Gish Jen: Who's Irish?

Gish Jen: Who's Irish?

Eight stories may seem a bit stingy for a collection spanning 11 years in an author's career, but with Who's Irish?, Gish Jen proves that it's quality and consistency, not quantity, that counts. Jen's 1996 novel Mona In The Promised Land attracted a good deal of attention for the way it blended humor with an exploration of contemporary Chinese-American identity, and Who's Irish? displays the same ability. That may sound like too narrow a focus for a writer hoping for a wide audience, but Jen has the remarkable talent, possibly the most important for a writer of fiction, to make even the most specific situation universal. Adopting the perspective of a not-quite-sympathetic outsider looking in, "Chin" intimately captures the disintegration of an unhealthy immigrant family in Brooklyn while, toward the other end of the economic spectrum, "The Water Faucet Vision," one of the collection's most affecting pieces, explores the end of a schoolgirl's religious innocence and belief in a God willing to intervene like a benevolent uncle. "Faucet" also nicely displays Jen's ability to make hairpin curves from comedy to pathos, using seemingly offhand observations to capture the larger implications of what appear to be mundane situations.
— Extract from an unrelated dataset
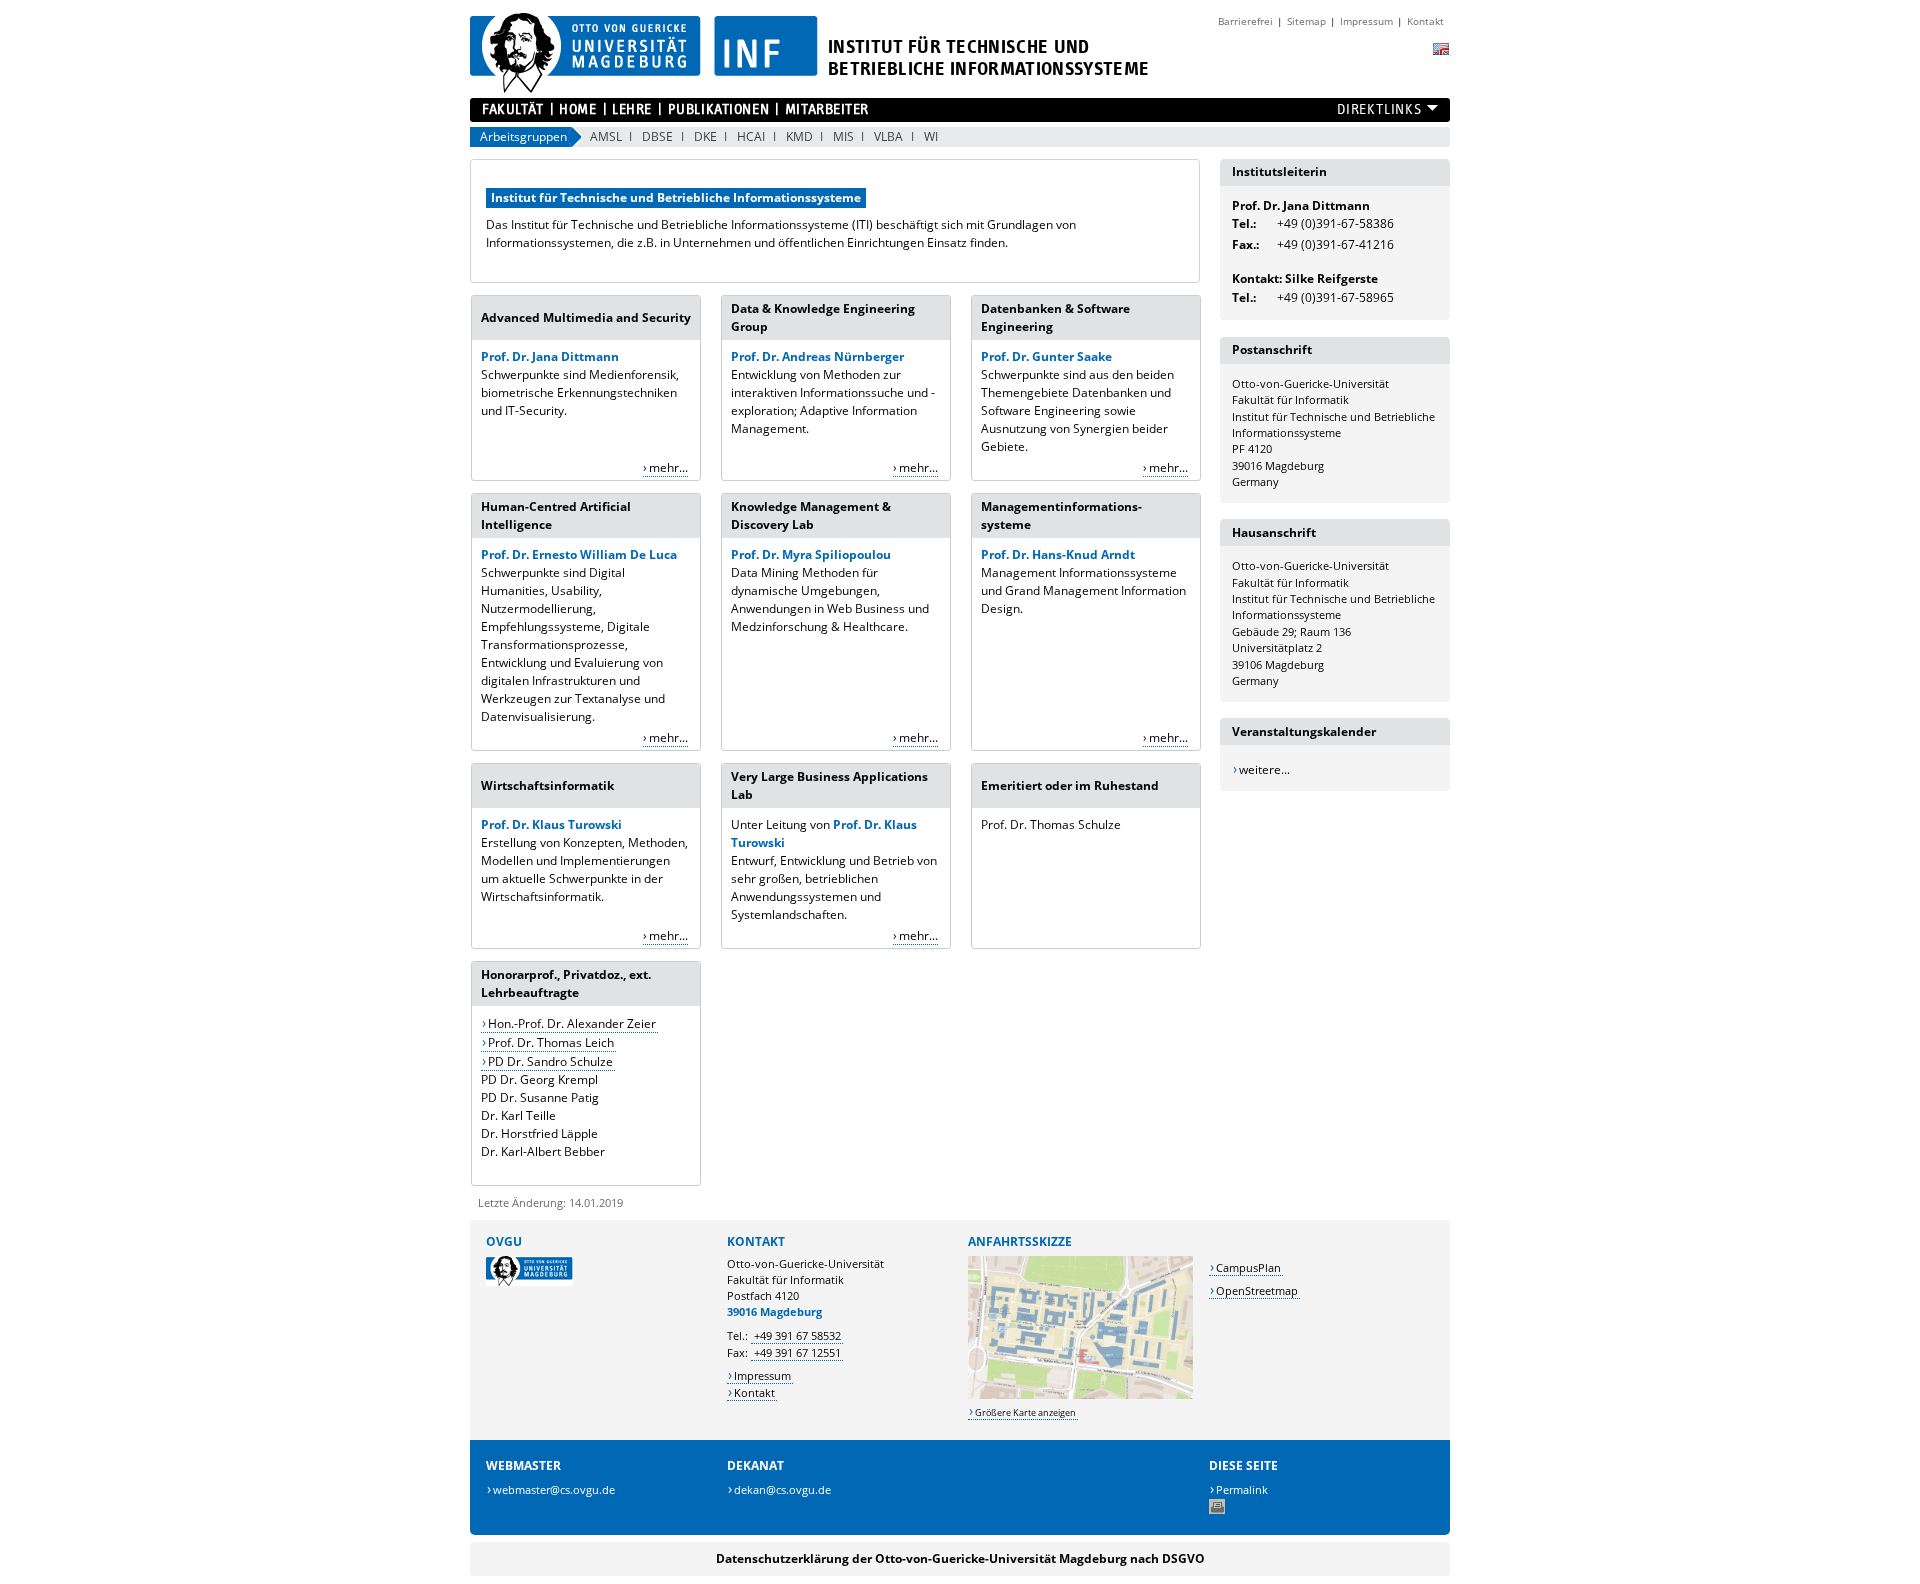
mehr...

In contrast to the domestic tales that dominate Who's Irish?, including the excellent, novella-length "House, House, Home," "Duncan In China" follows a Chinese-American character who, after failing to make it in the country of his birth in the early '80s, returns to the land of his ancestors, finding a China still shaken by the Cultural Revolution but nevertheless host to the same unrepressed human hopes and failings he'd left behind. A morally ambiguous choice the protagonist must make secures the story a conventional happy ending, further illustrating Jen's mastery of the short-story form: Her tales build to moments of revelation that, even in their happy endings, find no decisive foundation. Instead, as one narrator puts it in an observation as wise as it is frustrating, they "paw down through one viscous reality into another mess."